It's not as simple as that. It's nothing to do with the university's own actions.
The question is, should external visitors who speak to university audiences be able to request, demand or imply that the audiences be segregated? And should audiences be able to self-segregate?
I hold no brief for bearded homophobic extremists with a taste for sending money to various -istans to fund the purchase of large amounts of 7.62x39 ammunition. But I'm a free-speech advocate and think that free-association is part of that. Universities UK are pretty craven in their unwillingness to stand up to said extremists, but we should be careful what we wish for in demanding non-gendered spaces.

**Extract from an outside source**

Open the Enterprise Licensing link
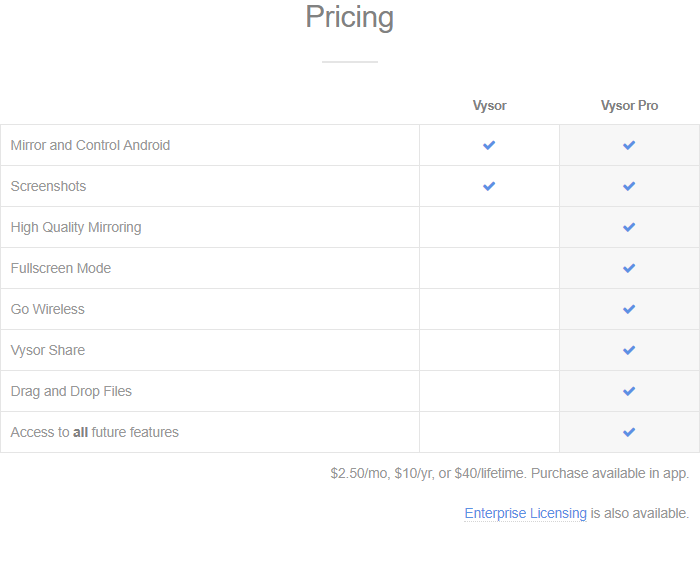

The objection to self-segregation is lunatic. It says that if ten people have a meeting and five men sit on one side of the room and five women on the other, the vopos university security should storm in and mix them up a bit. Seriously? So we can set that to one side: Cameron's grandstanding. If everyone's happy with the seating arrangements, it's no-one's problem but the attendees'.
The rest of it is slightly less lunatic, but still troubling. I'm quite happy for, say, a women's rape survivor group to get a room in the university or the SU and insist it be a women's space, for example, and I don't see that there's any pressing societal need to intervene to stop it (quite the contrary). There's plenty to criticise about the sexual politics of Catholicism, but the ability to hire a room for candidates for a priestly training to discuss whatever it is Catholics discuss doesn't strike me as unreasonable, and they'll by definition be men. It is also, clearly, lawful.
I have a suspicion that Cameron's either engaging in general purpose "let's make life annoying for the beardy weirdies", in which case I think he should be more upfront about what he's really trying to achieve, or hasn't thought it through. If a university lecture is segregated, that's bad, although it's not instantly obvious why universities should be held to a different standard to your local single-sex 11 to 18 school. But these sorts of events are almost exclusively room-bookings or room-hires for events happening under the aegis of campus or union societies, and I'm not sure it's as serious an issue as Cameron makes out.
There's a lot to worry about the activities of some of the extremists on campuses, and it's a matter of great concern that campus Islamic societies provide a disproportionate number of people who have or have tried to blow themselves up. But the sex segregation issue is a symptom, not a cause, and it's a purely incidental problem.